-------- Dataset content

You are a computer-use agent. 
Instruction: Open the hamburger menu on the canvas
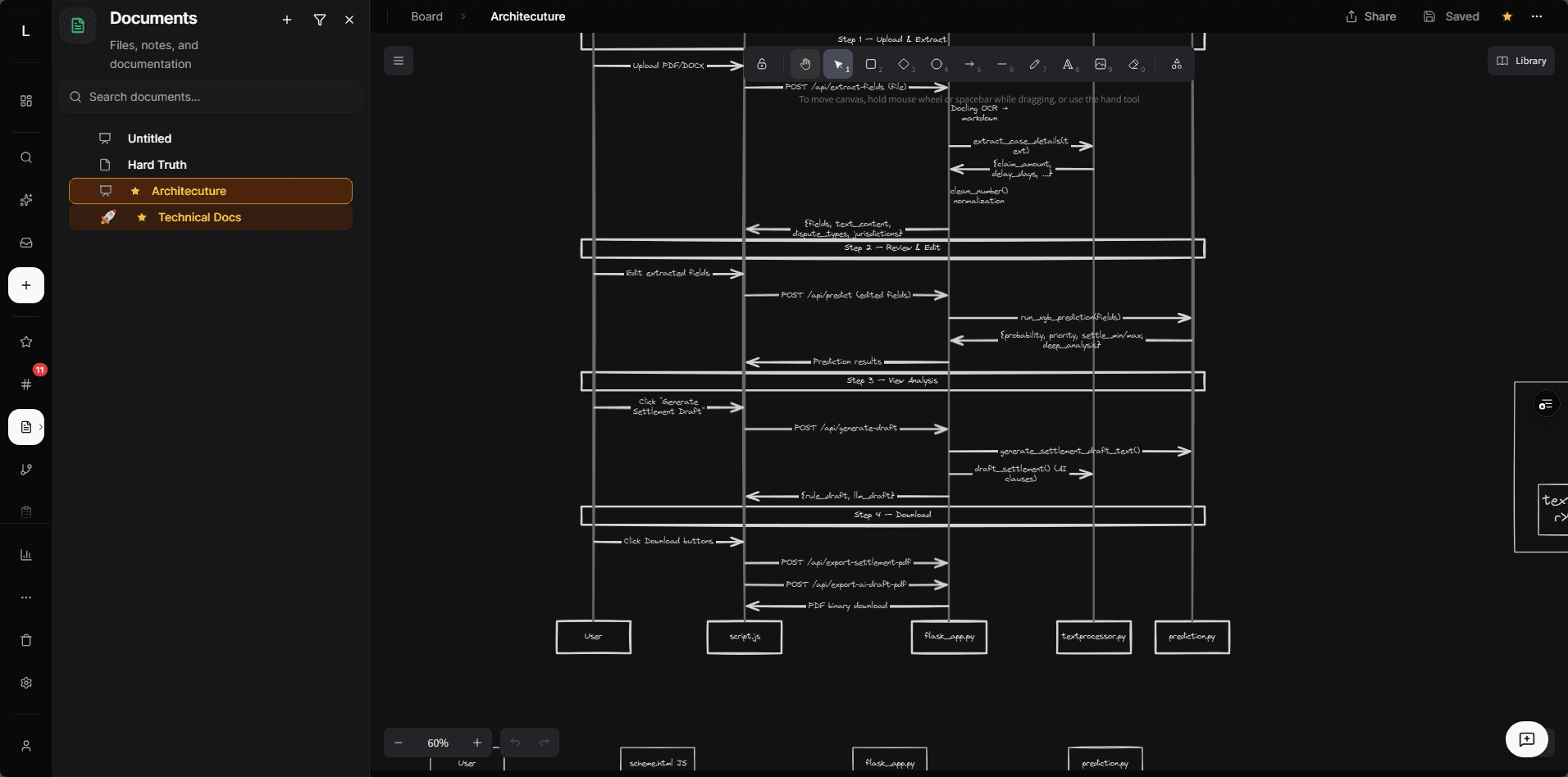[x=399, y=60]
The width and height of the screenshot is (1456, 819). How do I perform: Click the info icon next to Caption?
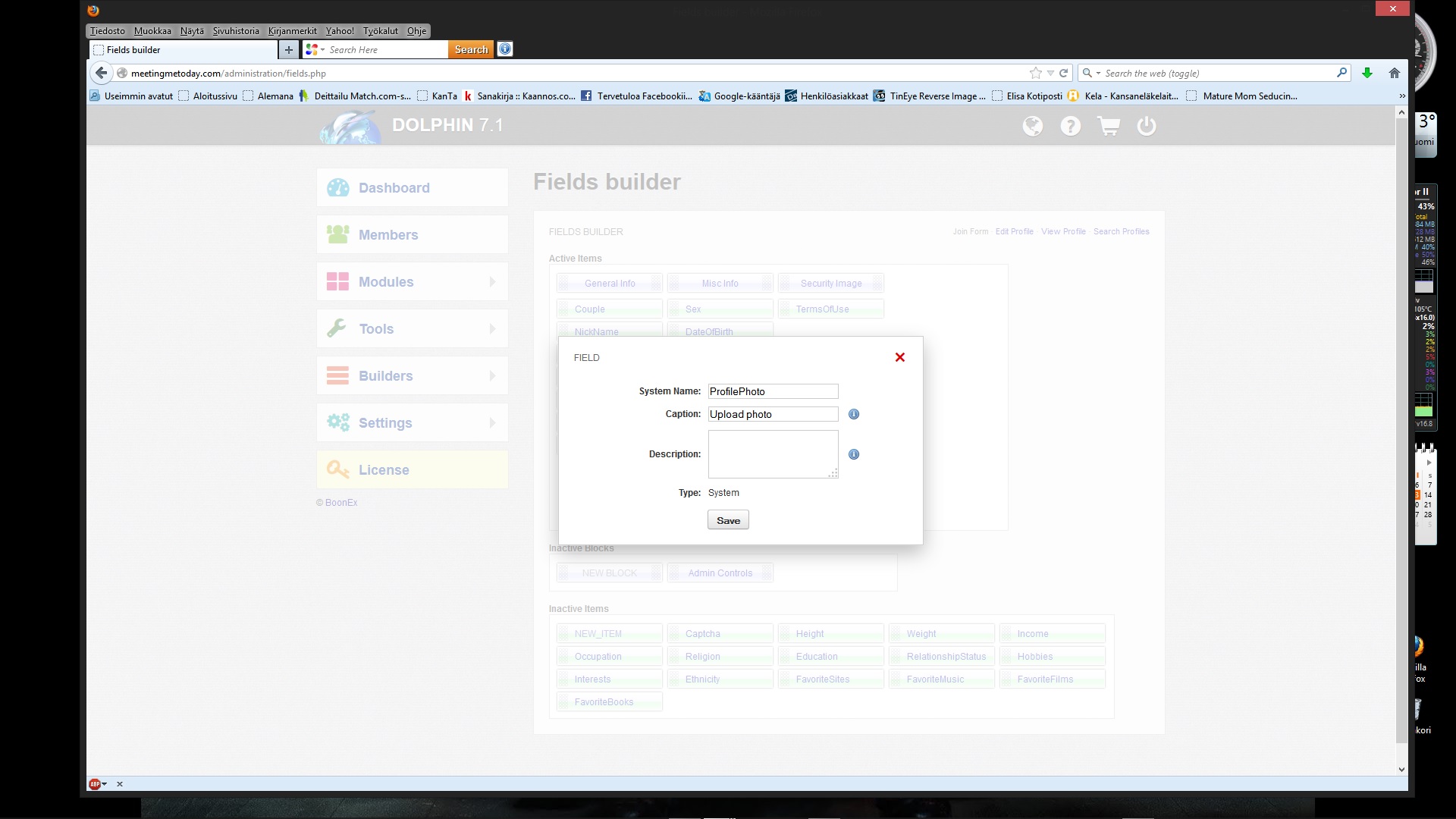[x=853, y=414]
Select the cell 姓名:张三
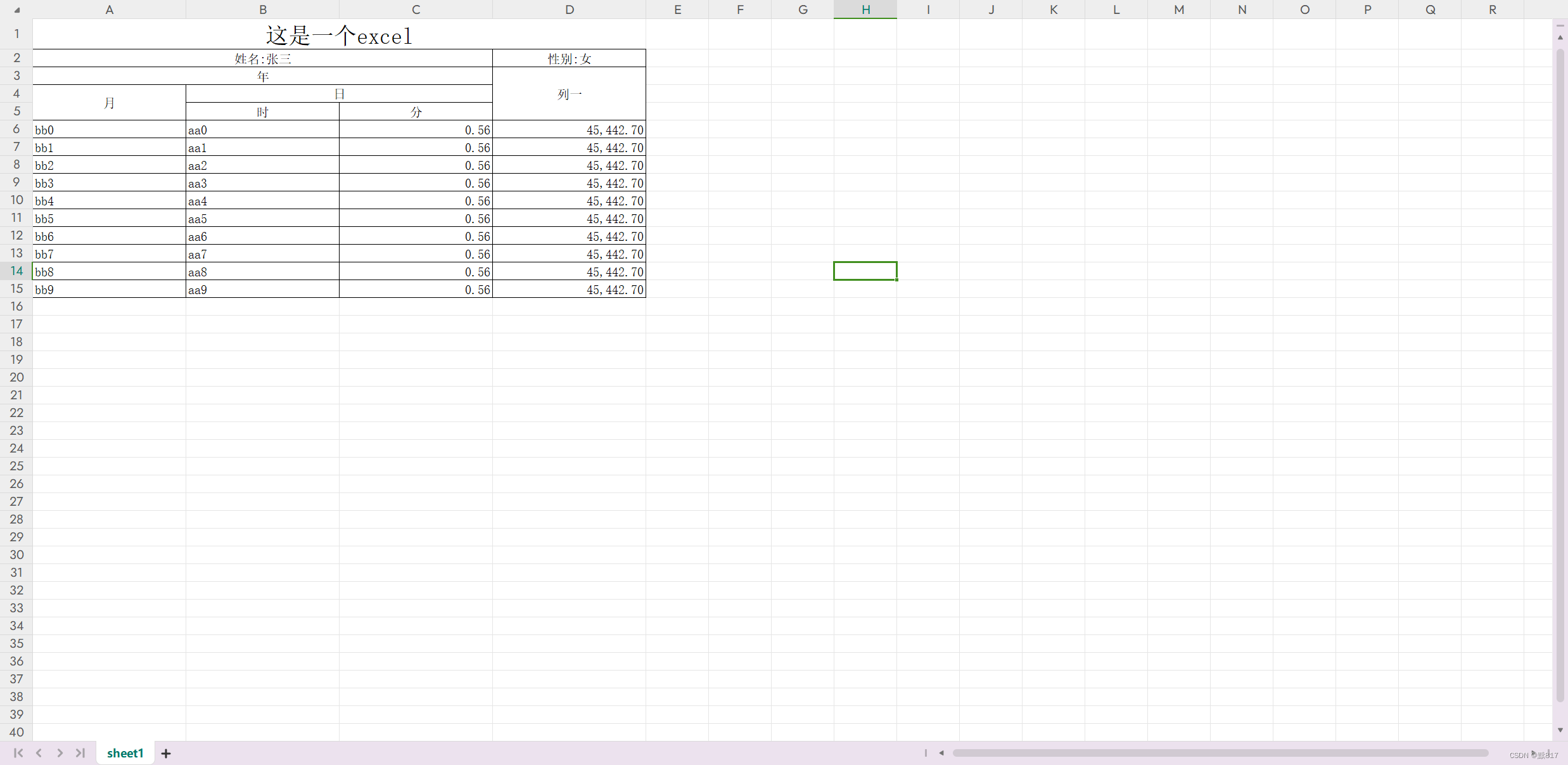1568x765 pixels. [262, 58]
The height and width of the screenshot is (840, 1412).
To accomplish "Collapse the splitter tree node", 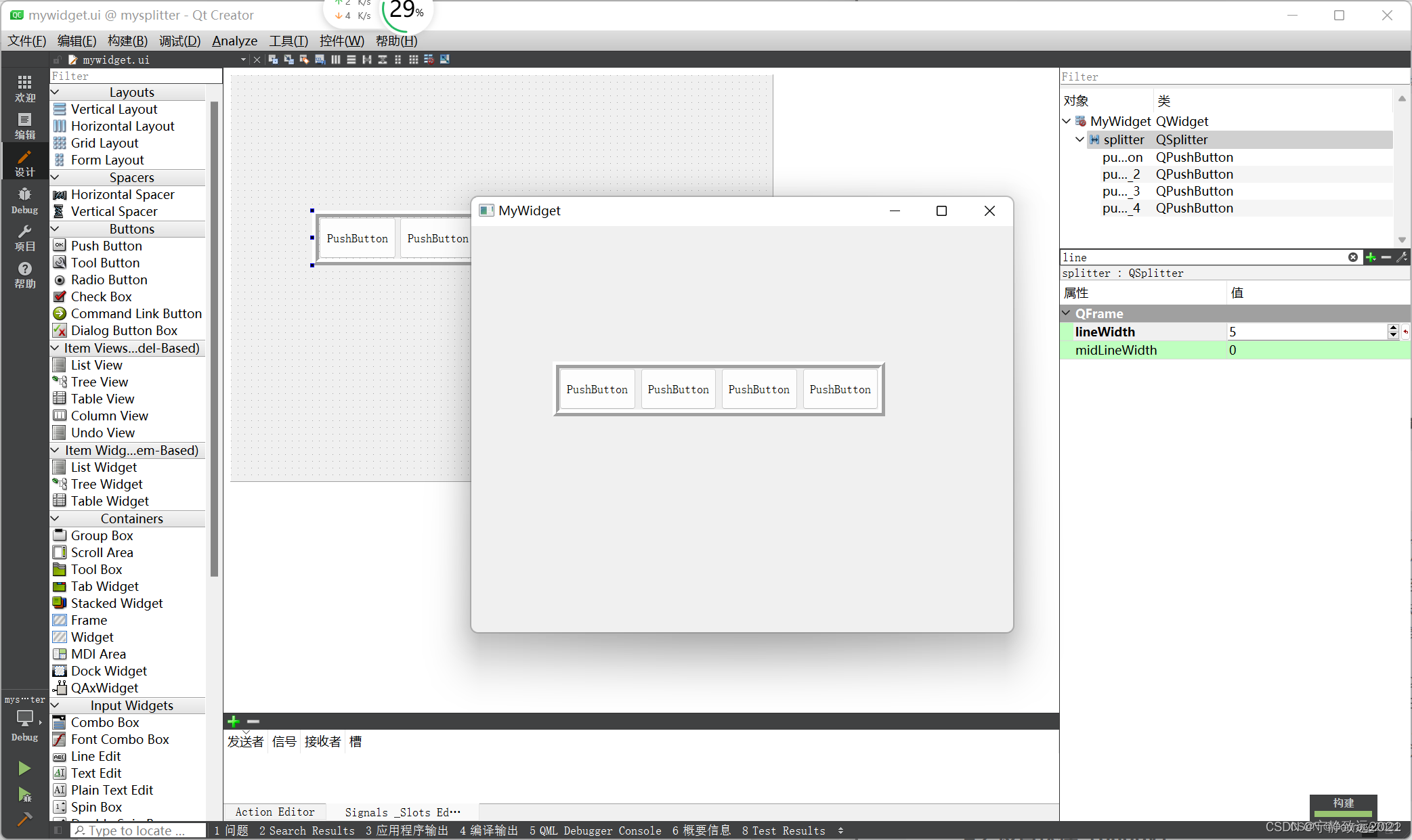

----------------

Every entry must be transcribed exactly. Pictures do not belong in the copy.

You are a computer-use agent. 
Instruction: Open the hamburger menu on the canvas
[x=399, y=60]
The width and height of the screenshot is (1456, 819). How do I perform: Click the info icon next to Caption?
[x=853, y=414]
Select the cell 姓名:张三
1568x765 pixels. [262, 58]
The height and width of the screenshot is (840, 1412).
To accomplish "Collapse the splitter tree node", 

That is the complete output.